=== RECORDS TO PROCESS ===
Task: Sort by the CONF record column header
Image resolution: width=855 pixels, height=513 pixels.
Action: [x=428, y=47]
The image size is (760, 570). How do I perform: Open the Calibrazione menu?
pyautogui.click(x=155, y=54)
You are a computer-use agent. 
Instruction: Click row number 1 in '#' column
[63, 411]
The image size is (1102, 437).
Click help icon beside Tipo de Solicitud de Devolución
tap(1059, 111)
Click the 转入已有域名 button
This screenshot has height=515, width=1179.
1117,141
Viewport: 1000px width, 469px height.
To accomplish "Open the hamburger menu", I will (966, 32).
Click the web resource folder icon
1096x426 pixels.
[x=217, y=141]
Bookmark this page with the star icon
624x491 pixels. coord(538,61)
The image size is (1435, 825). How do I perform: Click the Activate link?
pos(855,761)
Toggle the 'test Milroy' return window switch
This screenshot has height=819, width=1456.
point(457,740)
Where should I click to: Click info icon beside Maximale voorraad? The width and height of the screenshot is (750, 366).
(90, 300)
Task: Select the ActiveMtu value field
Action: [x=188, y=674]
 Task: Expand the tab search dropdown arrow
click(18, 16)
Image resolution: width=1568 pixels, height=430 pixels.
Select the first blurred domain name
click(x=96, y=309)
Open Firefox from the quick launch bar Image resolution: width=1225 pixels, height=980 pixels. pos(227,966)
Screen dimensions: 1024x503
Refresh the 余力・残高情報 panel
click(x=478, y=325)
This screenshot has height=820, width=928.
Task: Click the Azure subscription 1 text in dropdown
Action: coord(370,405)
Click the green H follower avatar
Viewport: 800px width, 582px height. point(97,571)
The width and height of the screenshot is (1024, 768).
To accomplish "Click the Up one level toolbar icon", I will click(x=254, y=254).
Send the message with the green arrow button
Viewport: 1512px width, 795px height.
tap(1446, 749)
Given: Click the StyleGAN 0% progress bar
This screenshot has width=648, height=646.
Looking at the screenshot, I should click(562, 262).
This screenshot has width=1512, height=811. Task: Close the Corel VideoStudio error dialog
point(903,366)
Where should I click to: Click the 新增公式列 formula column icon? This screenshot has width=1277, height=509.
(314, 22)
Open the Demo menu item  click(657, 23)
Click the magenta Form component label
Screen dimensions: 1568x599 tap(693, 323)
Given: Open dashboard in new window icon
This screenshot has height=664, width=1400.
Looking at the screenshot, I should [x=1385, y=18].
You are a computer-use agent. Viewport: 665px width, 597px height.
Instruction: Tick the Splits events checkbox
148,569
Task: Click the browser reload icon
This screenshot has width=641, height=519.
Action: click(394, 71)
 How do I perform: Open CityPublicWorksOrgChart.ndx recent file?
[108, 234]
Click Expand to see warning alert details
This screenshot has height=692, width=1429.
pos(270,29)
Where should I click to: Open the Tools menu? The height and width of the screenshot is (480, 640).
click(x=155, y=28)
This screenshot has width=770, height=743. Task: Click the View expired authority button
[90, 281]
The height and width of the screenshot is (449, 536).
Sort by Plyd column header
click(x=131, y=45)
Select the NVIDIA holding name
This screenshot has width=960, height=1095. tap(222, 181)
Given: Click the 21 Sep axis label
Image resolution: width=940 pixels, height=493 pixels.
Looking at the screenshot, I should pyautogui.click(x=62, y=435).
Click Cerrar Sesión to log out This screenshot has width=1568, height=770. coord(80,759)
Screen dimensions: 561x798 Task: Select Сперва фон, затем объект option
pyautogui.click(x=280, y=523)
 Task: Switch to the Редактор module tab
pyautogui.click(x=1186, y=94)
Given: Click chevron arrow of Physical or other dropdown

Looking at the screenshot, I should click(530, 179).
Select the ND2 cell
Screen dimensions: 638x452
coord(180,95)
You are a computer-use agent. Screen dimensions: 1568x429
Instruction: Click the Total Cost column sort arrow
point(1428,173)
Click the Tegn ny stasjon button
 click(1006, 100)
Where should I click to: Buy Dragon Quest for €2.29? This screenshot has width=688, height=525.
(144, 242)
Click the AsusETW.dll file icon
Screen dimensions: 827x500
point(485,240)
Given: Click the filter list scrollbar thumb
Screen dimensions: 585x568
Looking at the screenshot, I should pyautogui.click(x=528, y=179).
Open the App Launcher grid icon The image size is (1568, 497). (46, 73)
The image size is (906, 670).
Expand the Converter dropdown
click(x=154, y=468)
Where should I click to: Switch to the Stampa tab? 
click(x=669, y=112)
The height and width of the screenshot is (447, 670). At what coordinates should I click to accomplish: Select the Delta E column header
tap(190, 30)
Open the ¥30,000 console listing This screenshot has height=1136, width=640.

=== WORK TO BE COMPLETED ===
Copy exactly the lines that run from the first line of the data to the line containing "Open Firefox from", please, with both ends included and nothing else.

=== SOLUTION TO THIS TASK ===
Task: Sort by the CONF record column header
Image resolution: width=855 pixels, height=513 pixels.
Action: [x=428, y=47]
The image size is (760, 570). How do I perform: Open the Calibrazione menu?
pyautogui.click(x=155, y=54)
You are a computer-use agent. 
Instruction: Click row number 1 in '#' column
[63, 411]
The image size is (1102, 437).
Click help icon beside Tipo de Solicitud de Devolución
tap(1059, 111)
Click the 转入已有域名 button
This screenshot has height=515, width=1179.
1117,141
Viewport: 1000px width, 469px height.
To accomplish "Open the hamburger menu", I will (966, 32).
Click the web resource folder icon
1096x426 pixels.
[x=217, y=141]
Bookmark this page with the star icon
624x491 pixels. coord(538,61)
The image size is (1435, 825). How do I perform: Click the Activate link?
pos(855,761)
Toggle the 'test Milroy' return window switch
This screenshot has height=819, width=1456.
point(457,740)
Where should I click to: Click info icon beside Maximale voorraad? The width and height of the screenshot is (750, 366).
(90, 300)
Task: Select the ActiveMtu value field
Action: [x=188, y=674]
 Task: Expand the tab search dropdown arrow
click(18, 16)
Image resolution: width=1568 pixels, height=430 pixels.
Select the first blurred domain name
click(x=96, y=309)
Open Firefox from the quick launch bar Image resolution: width=1225 pixels, height=980 pixels. pos(227,966)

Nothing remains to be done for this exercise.